### Source extract

- - - - -

As you know, the Weyerhaeuser Company (“Weyerhaeuser”) Board of Directors has approved a review of strategic alternatives for the Cellulose Fibers business. Because we expect that you will be a critical resource to Weyerhaeuser during this strategic review process, we are pleased to offer you this retention agreement (this “Agreement”).

1.    Retention Payment. Subject to satisfaction of the terms and conditions of Sections 2 and 3 of this Agreement, Weyerhaeuser (or a subsidiary or affiliate thereof) will pay you a one-time retention payment in the amount of $1,500,000.00 (the “Retention Payment”). If earned, Weyerhaeuser (or a subsidiary or affiliate thereof) will pay the Retention Payment in cash in a single lump sum as soon as practicable, but in no event more than 30 days, after the closing date (“Closing Date”) of a transaction involving the divestiture of all or substantially all of the Cellulose Fibers business (the “Transaction”). The Retention Payment will be in addition to any other retention or severance payments otherwise due under existing agreements and/or severance plans or programs for which you are eligible.

2.    Terms and Conditions. Subject to Section 3, to be eligible to receive the Retention Payment:

(a)    Satisfactory Performance of Job Responsibilities. You must maintain the satisfactory performance of your regular job responsibilities at Weyerhaeuser (or a subsidiary or affiliate thereof), as directed by your manager.

(b)    Support of Strategic Review Process. You must assist, support and fully cooperate with Weyerhaeuser in all matters relating to the strategic review process for the Cellulose Fibers business. You must perform all tasks requested of you by your manager (or such other officers as may request your participation with respect to the strategic review process) to bring about the closing of any Transaction.

- - - - -

### Given entries
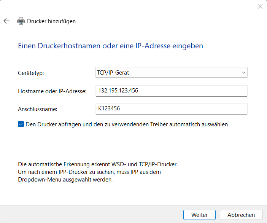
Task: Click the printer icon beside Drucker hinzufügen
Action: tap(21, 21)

- - - - -

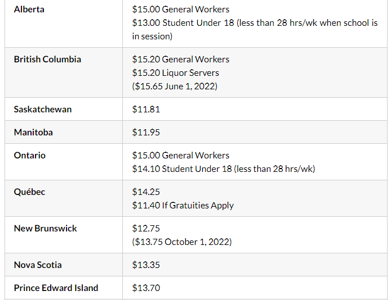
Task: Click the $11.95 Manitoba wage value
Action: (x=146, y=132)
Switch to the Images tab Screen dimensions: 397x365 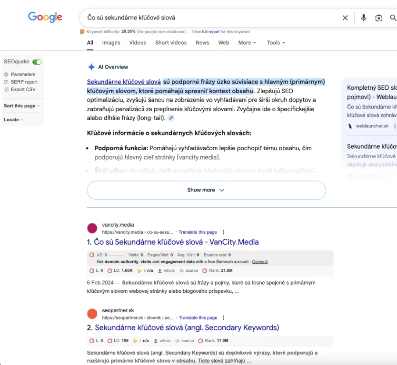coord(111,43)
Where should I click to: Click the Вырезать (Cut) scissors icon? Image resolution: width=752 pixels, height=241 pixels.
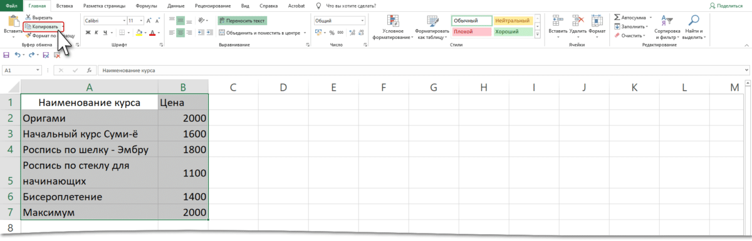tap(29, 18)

- - - - -

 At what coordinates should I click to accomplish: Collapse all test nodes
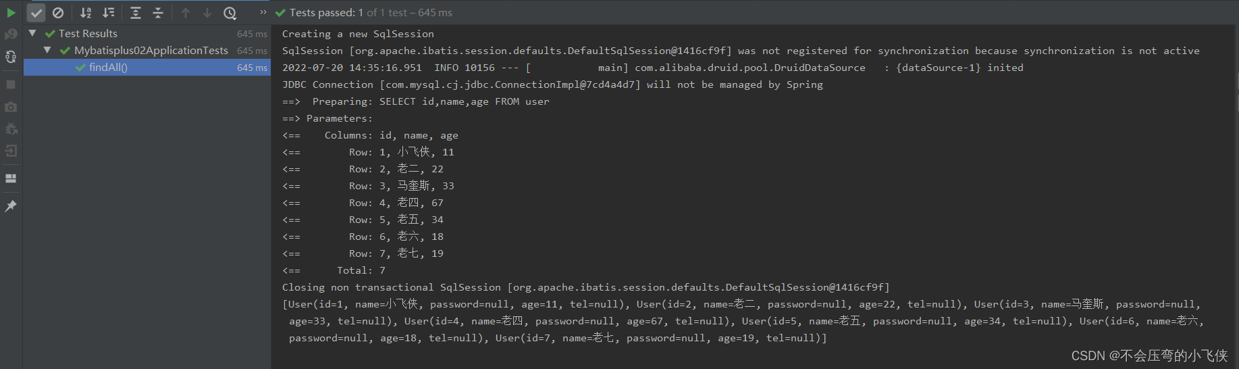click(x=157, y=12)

- - - - -

### What the exercise asks
Extract the retention agreement text word for word, in full.

### The solution
As you know, the Weyerhaeuser Company (“Weyerhaeuser”) Board of Directors has approved a review of strategic alternatives for the Cellulose Fibers business. Because we expect that you will be a critical resource to Weyerhaeuser during this strategic review process, we are pleased to offer you this retention agreement (this “Agreement”).

1.    Retention Payment. Subject to satisfaction of the terms and conditions of Sections 2 and 3 of this Agreement, Weyerhaeuser (or a subsidiary or affiliate thereof) will pay you a one-time retention payment in the amount of $1,500,000.00 (the “Retention Payment”). If earned, Weyerhaeuser (or a subsidiary or affiliate thereof) will pay the Retention Payment in cash in a single lump sum as soon as practicable, but in no event more than 30 days, after the closing date (“Closing Date”) of a transaction involving the divestiture of all or substantially all of the Cellulose Fibers business (the “Transaction”). The Retention Payment will be in addition to any other retention or severance payments otherwise due under existing agreements and/or severance plans or programs for which you are eligible.

2.    Terms and Conditions. Subject to Section 3, to be eligible to receive the Retention Payment:

(a)    Satisfactory Performance of Job Responsibilities. You must maintain the satisfactory performance of your regular job responsibilities at Weyerhaeuser (or a subsidiary or affiliate thereof), as directed by your manager.

(b)    Support of Strategic Review Process. You must assist, support and fully cooperate with Weyerhaeuser in all matters relating to the strategic review process for the Cellulose Fibers business. You must perform all tasks requested of you by your manager (or such other officers as may request your participation with respect to the strategic review process) to bring about the closing of any Transaction.